Un primo quesito, allora. Il quadro delineato dal CTU giustifica oggettivamente, oggigiorno, la messa in campo dell’interdizione? Dopo tutto quanto ci ha detto la Cassazione? O non siamo, piuttosto, in presenza di una persona in grado di muoversi adeguatamente se supportata?
Occorre, comunque, riconoscere che, perlomeno, la sentenza ci dice perché l’Ads non è sufficientemente tutelante: “occorre scegliere le modalità di vita della persona di volta in volta più adeguate, ed in sua vece (…) si tratta di scegliere il luogo di residenza della persona.
Da qui, un secondo quesito. Ma questo non può farlo l’ads?

Risposta del giudice. No, perché l’ art. 371 c.c. non è richiamato dall’art. 411 c.c. e il rispetto dell’ art. 13 della Cost. impedisce di applicarlo.
Domando, allora, possiamo davvero pensare che in nome della prerogativa tutelata dall’art. 13 Cost. non possa attribuirsi all’Ads il compito di scegliere il luogo di dimora del disabile psichico?

O per caso non stride di più con il rispetto della libertà personale, mettere fuori gioco per sempre la persona?

Non siamo di fronte, allora, ad una lettura rigidamente formalistica della disciplina dell’ads, che cozza inesorabilmente con la filosofia di fondo, con il sound del moderno sistema di protezione?

Abbiamo provvedimenti dell’area modenese che fiduciosamente affidano tali compiti all’ads. (per es. il decreto del 26 novembre 2008)
Credo fermamente che occorra puntare sul motivo della cura personae effettiva, sostanziale e accantonare sterili letture formalistiche.

### Materiale fornito

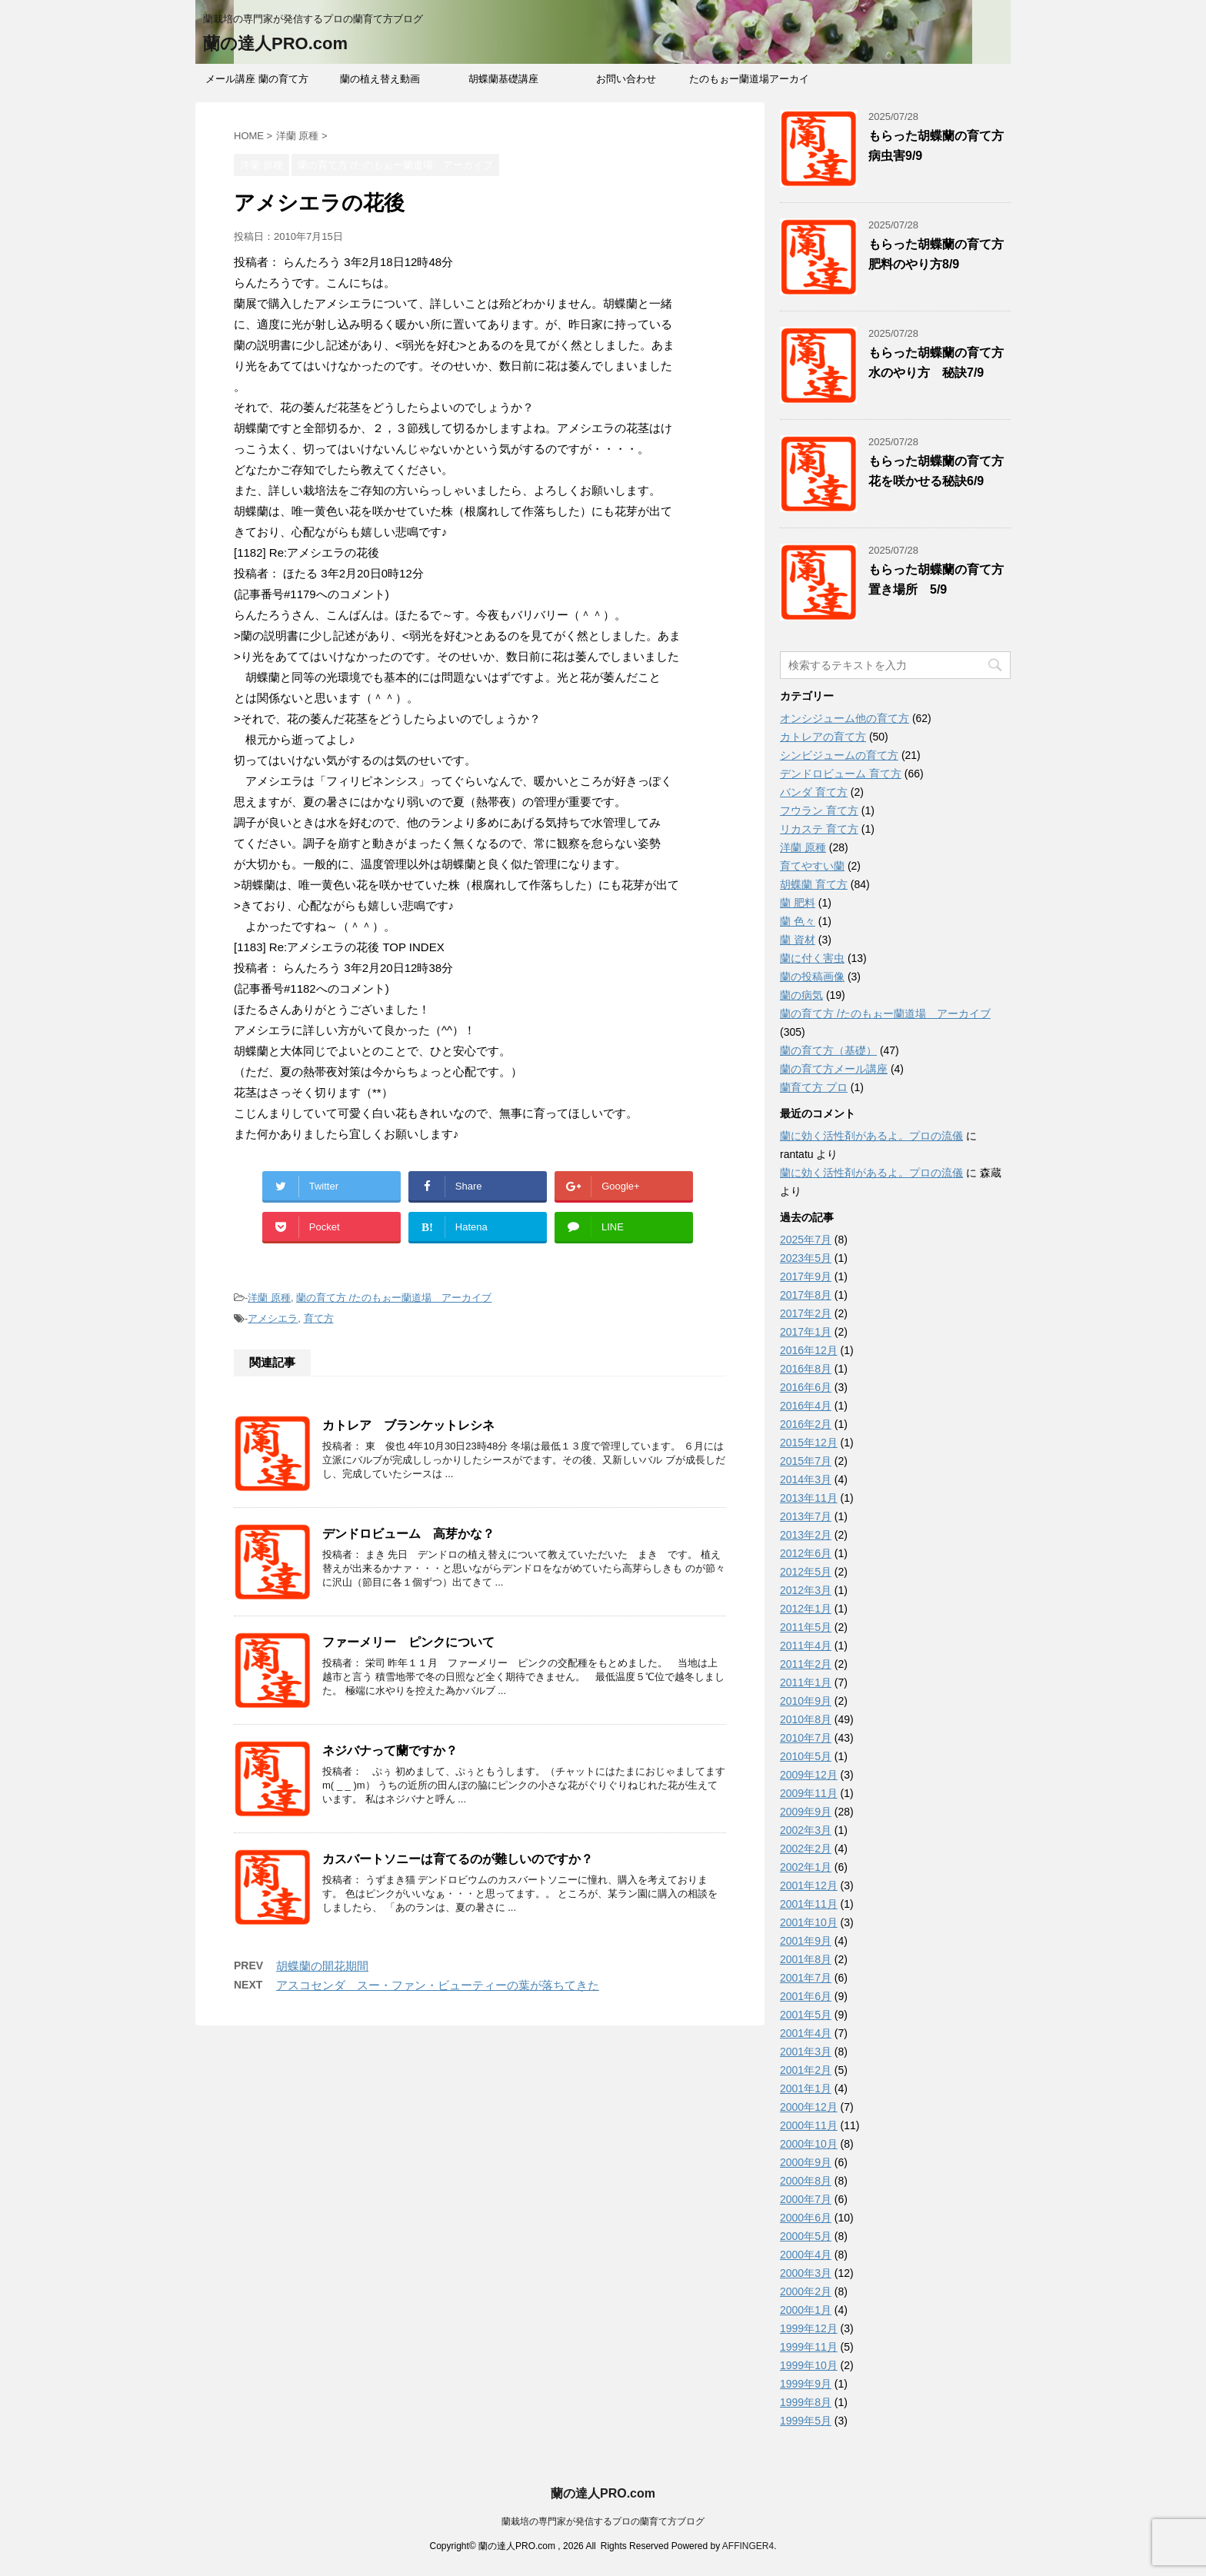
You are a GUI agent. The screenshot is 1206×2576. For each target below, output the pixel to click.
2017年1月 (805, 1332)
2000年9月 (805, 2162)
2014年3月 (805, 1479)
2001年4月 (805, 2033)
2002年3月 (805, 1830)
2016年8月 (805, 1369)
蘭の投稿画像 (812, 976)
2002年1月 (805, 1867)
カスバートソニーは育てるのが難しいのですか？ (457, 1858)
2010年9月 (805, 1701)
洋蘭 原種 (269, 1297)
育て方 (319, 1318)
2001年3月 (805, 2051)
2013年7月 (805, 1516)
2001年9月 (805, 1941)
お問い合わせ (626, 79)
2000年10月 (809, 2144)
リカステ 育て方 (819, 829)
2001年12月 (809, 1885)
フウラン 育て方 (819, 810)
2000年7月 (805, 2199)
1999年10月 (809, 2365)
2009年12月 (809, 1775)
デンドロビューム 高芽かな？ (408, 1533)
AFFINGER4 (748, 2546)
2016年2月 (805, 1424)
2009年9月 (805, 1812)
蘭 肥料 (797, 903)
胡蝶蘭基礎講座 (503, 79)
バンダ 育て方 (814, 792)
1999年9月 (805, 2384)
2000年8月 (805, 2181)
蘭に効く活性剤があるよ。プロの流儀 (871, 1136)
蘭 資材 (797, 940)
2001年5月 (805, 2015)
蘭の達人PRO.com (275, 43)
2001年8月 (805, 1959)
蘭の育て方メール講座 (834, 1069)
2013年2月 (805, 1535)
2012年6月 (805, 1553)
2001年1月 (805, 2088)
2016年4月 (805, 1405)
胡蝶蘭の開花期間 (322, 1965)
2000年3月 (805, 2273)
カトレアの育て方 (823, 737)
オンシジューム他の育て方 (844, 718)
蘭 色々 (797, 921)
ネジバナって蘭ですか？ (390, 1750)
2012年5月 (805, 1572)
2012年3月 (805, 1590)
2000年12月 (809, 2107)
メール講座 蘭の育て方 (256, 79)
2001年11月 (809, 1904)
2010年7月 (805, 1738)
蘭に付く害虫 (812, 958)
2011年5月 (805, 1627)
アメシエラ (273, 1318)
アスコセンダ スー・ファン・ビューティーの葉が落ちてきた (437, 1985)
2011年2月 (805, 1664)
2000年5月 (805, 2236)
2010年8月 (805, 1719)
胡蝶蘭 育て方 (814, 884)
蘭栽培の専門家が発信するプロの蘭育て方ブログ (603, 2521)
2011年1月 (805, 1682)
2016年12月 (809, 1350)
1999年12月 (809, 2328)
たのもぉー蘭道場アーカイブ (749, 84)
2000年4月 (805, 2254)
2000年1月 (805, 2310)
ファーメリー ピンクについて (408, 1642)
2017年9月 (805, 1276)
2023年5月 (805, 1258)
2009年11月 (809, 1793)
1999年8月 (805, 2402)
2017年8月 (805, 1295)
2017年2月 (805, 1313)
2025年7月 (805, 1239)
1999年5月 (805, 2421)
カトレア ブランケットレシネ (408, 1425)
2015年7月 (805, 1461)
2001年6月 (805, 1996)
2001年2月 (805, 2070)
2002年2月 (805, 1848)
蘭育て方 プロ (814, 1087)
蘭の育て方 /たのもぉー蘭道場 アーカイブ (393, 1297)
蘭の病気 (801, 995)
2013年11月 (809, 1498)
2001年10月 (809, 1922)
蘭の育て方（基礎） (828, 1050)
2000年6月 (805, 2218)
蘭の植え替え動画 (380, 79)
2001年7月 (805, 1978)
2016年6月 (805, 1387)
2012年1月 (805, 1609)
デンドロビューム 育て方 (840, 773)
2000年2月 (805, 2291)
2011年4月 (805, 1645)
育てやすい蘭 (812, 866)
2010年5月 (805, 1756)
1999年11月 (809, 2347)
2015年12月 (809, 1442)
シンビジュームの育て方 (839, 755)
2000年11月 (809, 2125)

### Consegne degli esercizi
[1] Stabilisci se le affermazioni (a), (b) e (c) concordano con il commento sull'amministrazione di sostegno. Per ciascuna rispondi sì o no e cita esattamente le parole del commento che lo decidono.
(a) Secondo il giudice, l'art. 371 c.c. è richiamato dall'art. 411 c.c.
(b) Il decreto del 26 novembre 2008 è indicato come provvedimento dell'area modenese.
(c) L'autore ritiene che si debbano privilegiare le letture formalistiche.
[2] Trascrivi fedelmente il passo del commento sull'amministrazione di sostegno compreso tra "Un primo quesito, allora." e "impedisce di applicarlo.", estremi inclusi.
[3] Prosegui il commento sull'amministrazione di sostegno a partire dall'ultima frase riportata.
I record non hanno alcun ruolo in questo lavoro.

### Soluzioni degli esercizi
[1]
(a) No: "No, perché l’ art. 371 c.c. non è richiamato dall’art. 411 c.c."
(b) Sì: "Abbiamo provvedimenti dell’area modenese che fiduciosamente affidano tali compiti all’ads. (per es. il decreto del 26 novembre 2008)"
(c) No: "occorra puntare sul motivo della cura personae effettiva, sostanziale e accantonare sterili letture formalistiche."

[2]
Un primo quesito, allora. Il quadro delineato dal CTU giustifica oggettivamente, oggigiorno, la messa in campo dell’interdizione? Dopo tutto quanto ci ha detto la Cassazione? O non siamo, piuttosto, in presenza di una persona in grado di muoversi adeguatamente se supportata?
Occorre, comunque, riconoscere che, perlomeno, la sentenza ci dice perché l’Ads non è sufficientemente tutelante: “occorre scegliere le modalità di vita della persona di volta in volta più adeguate, ed in sua vece (…) si tratta di scegliere il luogo di residenza della persona.
Da qui, un secondo quesito. Ma questo non può farlo l’ads?

Risposta del giudice. No, perché l’ art. 371 c.c. non è richiamato dall’art. 411 c.c. e il rispetto dell’ art. 13 della Cost. impedisce di applicarlo.

[3]
C’è però anche di più nella sentenza in commento. Vi si legge, infatti: “Occorre agire in modo incisivo, a salvaguardia della sua incolumità personale. Per questo serve misura maggiormente tutelante. Anche il CTU lo ha detto che servono strumenti protettivi che la pongano al riparo da situazioni di grave rischio”. Cosa vuol dire questo, che l’interdizione consente interventi contenutivi ? D’altronde, lo sapevamo che l’interdizione è una camicia di forza, giuridica si intende (almeno questo). Come si potrebbe impedire alla persona di fuggire dal luogo di cura prescelto dal tutore? Con la contenzione ?

Ultimo interrogativo. Possiamo pensare veramente che l’impossibilità (secondo un’interpretazione restrittiva dell’art. 406 c.c.) di attribuire l’incarico vicariale ai servizi sociali che hanno avuto in cura la persona – limitazione non contemplata per il tutore – giustifichi di per sé il ricorso all’interdizione, in cui quel divieto non vige?
A chi legge, le risposte (r.r.).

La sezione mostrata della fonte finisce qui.